--- Material shown ---

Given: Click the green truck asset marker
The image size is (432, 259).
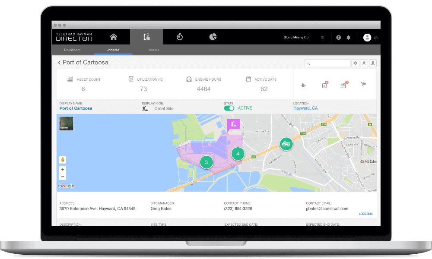Looking at the screenshot, I should click(286, 144).
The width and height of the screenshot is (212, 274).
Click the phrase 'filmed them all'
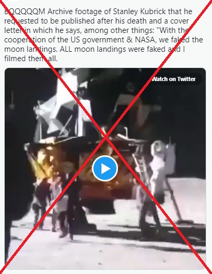click(31, 59)
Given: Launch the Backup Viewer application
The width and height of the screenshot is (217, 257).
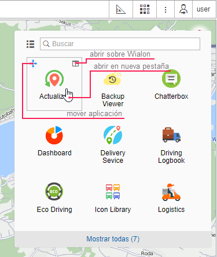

---

*Action item:* Repeat, exactly and in full, every entry in the data, but not the pictures.

*Expected answer:*
Given: Click the green truck asset marker
The image size is (432, 259).
Looking at the screenshot, I should click(286, 144).
The width and height of the screenshot is (212, 274).
Click the phrase 'filmed them all'
click(31, 59)
Given: Launch the Backup Viewer application
The width and height of the screenshot is (217, 257).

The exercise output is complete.